-- START OF Exercise materials --
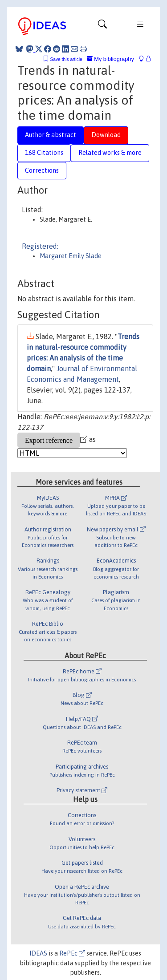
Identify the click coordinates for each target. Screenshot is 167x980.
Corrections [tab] (42, 170)
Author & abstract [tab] (50, 135)
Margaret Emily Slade (70, 256)
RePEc (72, 953)
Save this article (66, 59)
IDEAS (38, 953)
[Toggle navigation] (102, 26)
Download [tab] (106, 135)
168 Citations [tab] (44, 153)
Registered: (40, 246)
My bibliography (110, 59)
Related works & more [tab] (110, 153)
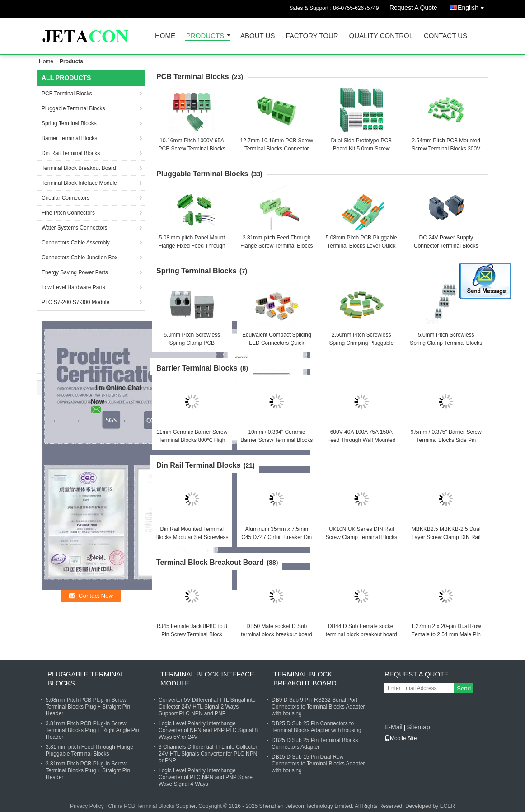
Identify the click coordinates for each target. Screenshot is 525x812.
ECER (447, 806)
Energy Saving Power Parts (75, 272)
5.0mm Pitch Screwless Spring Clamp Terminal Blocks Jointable (446, 343)
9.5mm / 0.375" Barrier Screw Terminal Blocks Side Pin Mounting (446, 440)
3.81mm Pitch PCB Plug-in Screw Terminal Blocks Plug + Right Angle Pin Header (92, 730)
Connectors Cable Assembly (75, 243)
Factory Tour (312, 36)
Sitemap (418, 727)
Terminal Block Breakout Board (79, 168)
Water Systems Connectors (75, 228)
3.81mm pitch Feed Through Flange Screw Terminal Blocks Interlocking (277, 246)
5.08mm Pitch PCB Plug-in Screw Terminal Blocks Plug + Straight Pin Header (88, 707)
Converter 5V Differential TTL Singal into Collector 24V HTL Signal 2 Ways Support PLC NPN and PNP (207, 707)
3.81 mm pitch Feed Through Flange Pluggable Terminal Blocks (89, 750)
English (473, 6)
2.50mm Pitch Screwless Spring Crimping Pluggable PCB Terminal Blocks (361, 343)
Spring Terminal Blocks (69, 123)
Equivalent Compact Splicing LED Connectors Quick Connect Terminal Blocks (277, 343)
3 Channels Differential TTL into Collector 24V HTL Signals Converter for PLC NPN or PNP (208, 754)
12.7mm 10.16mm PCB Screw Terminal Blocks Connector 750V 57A (277, 149)
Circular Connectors (66, 198)
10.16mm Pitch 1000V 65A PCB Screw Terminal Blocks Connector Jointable (192, 149)
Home (165, 36)
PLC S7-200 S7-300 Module (75, 302)
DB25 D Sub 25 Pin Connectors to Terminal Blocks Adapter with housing (316, 727)
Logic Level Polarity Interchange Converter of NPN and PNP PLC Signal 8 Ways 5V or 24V (208, 730)
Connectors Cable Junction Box (80, 258)
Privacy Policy (87, 806)
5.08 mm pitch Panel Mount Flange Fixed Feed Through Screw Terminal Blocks (192, 246)
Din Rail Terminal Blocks (70, 153)
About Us (258, 36)
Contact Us (445, 36)
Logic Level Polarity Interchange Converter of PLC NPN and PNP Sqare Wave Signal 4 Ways (206, 777)
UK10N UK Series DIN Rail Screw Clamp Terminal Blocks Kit (361, 537)
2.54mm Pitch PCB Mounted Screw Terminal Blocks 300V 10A (446, 149)
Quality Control (381, 36)
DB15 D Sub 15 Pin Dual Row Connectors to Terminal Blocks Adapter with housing (318, 764)
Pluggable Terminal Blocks (73, 108)
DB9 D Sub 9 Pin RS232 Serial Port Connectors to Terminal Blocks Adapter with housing (318, 707)
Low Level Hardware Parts (73, 287)
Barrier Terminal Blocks (69, 138)
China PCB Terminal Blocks (141, 806)
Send (464, 688)
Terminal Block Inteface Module (79, 183)
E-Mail (394, 727)
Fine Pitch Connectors (68, 213)
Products (205, 36)
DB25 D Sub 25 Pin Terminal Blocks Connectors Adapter (314, 743)
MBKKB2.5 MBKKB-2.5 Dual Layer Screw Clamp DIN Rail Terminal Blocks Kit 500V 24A (446, 537)
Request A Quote (413, 8)
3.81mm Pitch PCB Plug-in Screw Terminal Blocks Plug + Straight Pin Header (88, 770)
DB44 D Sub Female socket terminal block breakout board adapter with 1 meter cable (361, 634)
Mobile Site (400, 738)
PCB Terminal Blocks (67, 94)
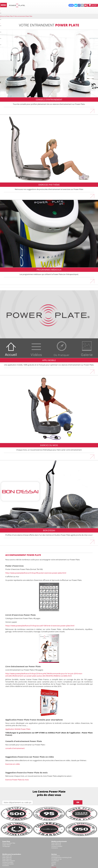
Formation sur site (57, 859)
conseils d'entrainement (15, 748)
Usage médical (6, 844)
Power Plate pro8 (56, 843)
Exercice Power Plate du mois (17, 779)
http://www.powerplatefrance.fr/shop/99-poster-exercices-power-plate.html (36, 573)
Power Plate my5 (7, 857)
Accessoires (55, 848)
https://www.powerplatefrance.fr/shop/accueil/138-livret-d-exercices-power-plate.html (40, 625)
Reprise (54, 864)
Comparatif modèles (8, 864)
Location (54, 862)
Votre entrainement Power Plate (23, 16)
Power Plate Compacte (8, 861)
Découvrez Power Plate (6, 16)
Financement (55, 861)
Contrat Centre (56, 856)
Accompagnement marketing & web (62, 857)
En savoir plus (49, 110)
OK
-- END OF Exercise materials --
**Brief**
Please rewrite the entries starting with the line with "Logic Level Polarity Interchange Converter of NPN" and going on through the line with "Découvrez Power Plate (6, 16)", keeping their text unchanged and giving only those lines. Multiply each click coordinate by 0.5, round to whole numbers with halves going up, and leave the pictures out.

**The reply**
Logic Level Polarity Interchange Converter of NPN and PNP PLC Signal 8 Ways 5V or 24V (104, 365)
Connectors Cable Junction Box (40, 129)
Privacy Policy (44, 403)
5.08 mm pitch Panel Mount Flange Fixed Feed Through Screw Terminal Blocks (96, 123)
Din Rail Terminal Blocks (35, 77)
About Us (129, 18)
Contact Us (223, 18)
Logic Level Polarity Interchange Converter of PLC NPN and PNP Sqare Wave Signal 4 Ways (103, 389)
UK10N UK Series DIN Rail Screw Clamp Terminal Blocks Kit (181, 269)
2.54mm Pitch PCB Mounted Screw Terminal Blocks 300V 10A (223, 75)
Quality Control (191, 18)
DB15 D Sub 15 Pin Dual Row Connectors to Terminal Blocks Adapter with housing (159, 382)
Pluggable Terminal Blocks (37, 54)
DB9 D Sub 9 Pin RS232 Serial Port Connectors to Terminal Blocks Adapter with housing (159, 354)
Low Level Hardware Parts (37, 144)
Barrier Terminal Blocks (35, 69)
China PCB Terminal Blocks (71, 403)
Send (232, 344)
Terminal Block Inteface Module (40, 92)
E-Mail (197, 364)
Fine Pitch Connectors (34, 107)
Products (103, 18)
DB25 D Sub 25 Pin Terminal Blocks Connectors Adapter (157, 372)
MBKKB2.5 MBKKB-2.5 Dual Layer Screw Clamp DIN Rail Terminal Blocks Kit 500V 24A (223, 269)
Request A Quote (207, 4)
3.81mm Pitch PCB Plug-in Screw Terminal Blocks Plug + Straight Pin Header (44, 385)
DB44 D Sub Female socket terminal block breakout board adapter with 1 meter cable (181, 317)
Mobile Site (200, 369)
PCB Terminal Blocks (34, 47)
Formation sur site (29, 430)
conseils d'entrainement (8, 374)
Usage médical (3, 422)
Power Plate pro8 (28, 422)
Exercice Power Plate du mois (9, 390)
http://www.powerplatefrance.fr/shop/99-poster-exercices-power-plate.html (18, 287)
Power Plate my5 (4, 429)
Accessoires (28, 424)
https://www.powerplatefrance.fr/shop/accueil/138-livret-d-exercices-power-plate.html (20, 313)
Reprise (27, 432)
Comparatif modèles (4, 432)
Location (27, 431)
Votre entrainement Power Plate (12, 8)
Power Plate Compacte (4, 431)
Découvrez Power Plate (3, 8)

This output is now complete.